Adams took the oath of office September 22 and was introduced to the five clerks who constituted the professional staff of the State Department. Adams appointed one of them, Daniel Brent, as his chief clerk and translator. The department’s budget amounted to $19,410, though the government spent another $103,000 to maintain its ministers and consular officials abroad. Adams himself had to accept a severe pay cut, for the secretary’s salary was fixed at $3,500. (It would be raised to $6,000 in 1819.) The old department headquarters had been burned down in the war, along with the president’s house, and had been rebuilt immediately to the west of it. Adams would share the building with the War and Navy Departments. State occupied five rooms on the second floor and four more in the attic. Adams had a new desk and bookcase. For a man whose idea of a foreign ministry was Lord Castlereagh’s vast establishment, or Count Rumiantsev’s, this was a very humble homecoming. But neither in his letters nor in his journals did Adams murmur a word of protest.

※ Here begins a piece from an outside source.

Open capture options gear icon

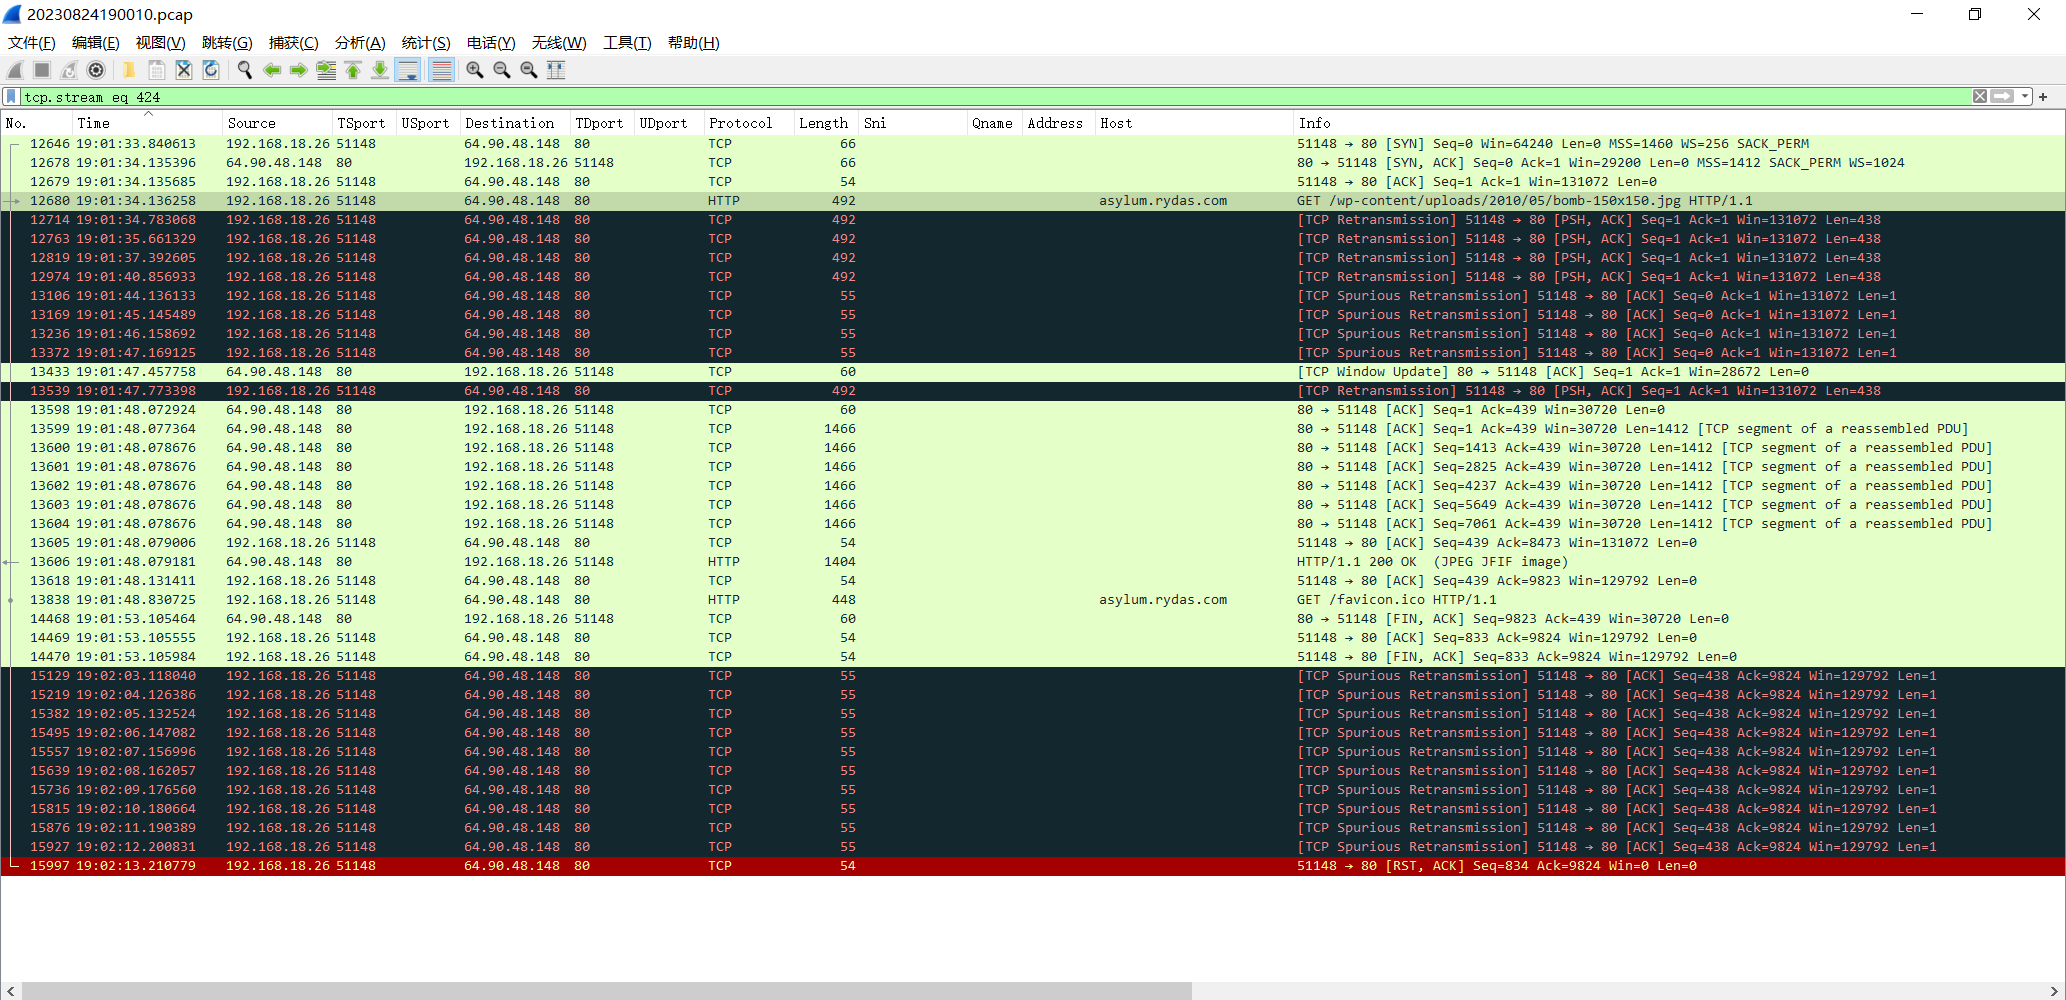(96, 70)
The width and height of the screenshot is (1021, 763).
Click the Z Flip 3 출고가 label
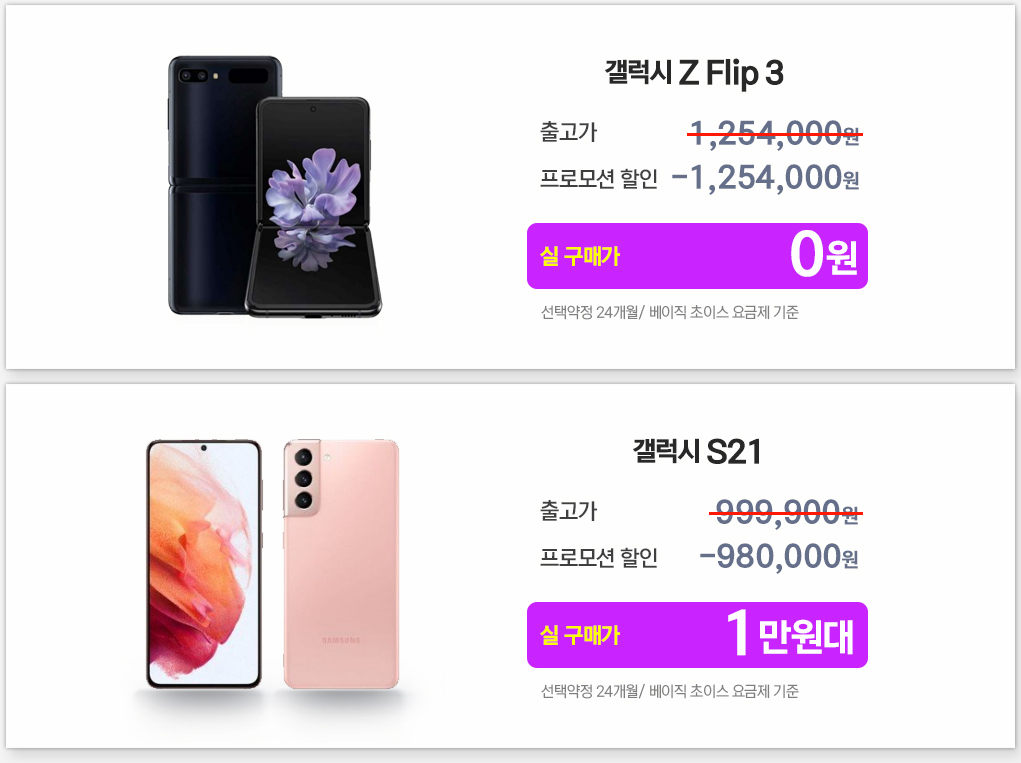pyautogui.click(x=568, y=132)
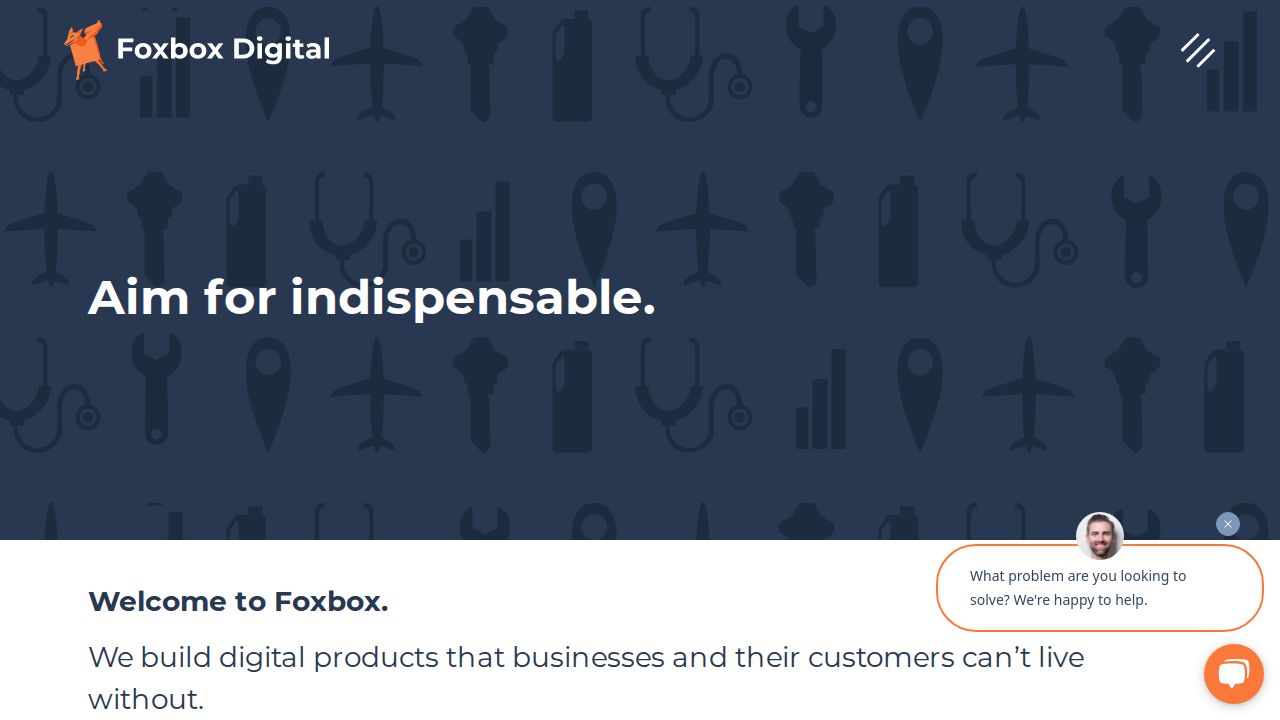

The department’s work had piled up in the six months since Monroe had left to become president, appointing an interim figure in his stead. Letters and dispatches were sitting around unopened. Newspapers came in from
all over the country, only to be thrown out at the end of the day, read or not. The clerks often left town on private business. Adams, a devoted systematizer, began cleaning the Augean stables. He established a filing system for diplomatic correspondence, consular correspondence, and material from foreign ministries. He had the newspapers kept and filed so that he could compile his own record of relevant articles. He pondered a new system of instructions for ministers embarking on missions. Which elements should be uniform, he wondered, and which particular to the mission? He assigned specific responsibilities to each of the clerks. Adams was the first professionalizer of the State Department, just as he had sought to professionalize the diplomatic service while abroad. The effort was costly: within days of arriving Adams was suffering from symptoms of overwork. He woke up in the middle of the night with a toothache. He tried to rise at four or five, but found that he was sleepy all day. Instead he woke at five or six, worked until ten, breakfasted, walked the mile and a quarter to the office (a twenty-two-minute trip, he noted), worked until three or so, and then went to see the president.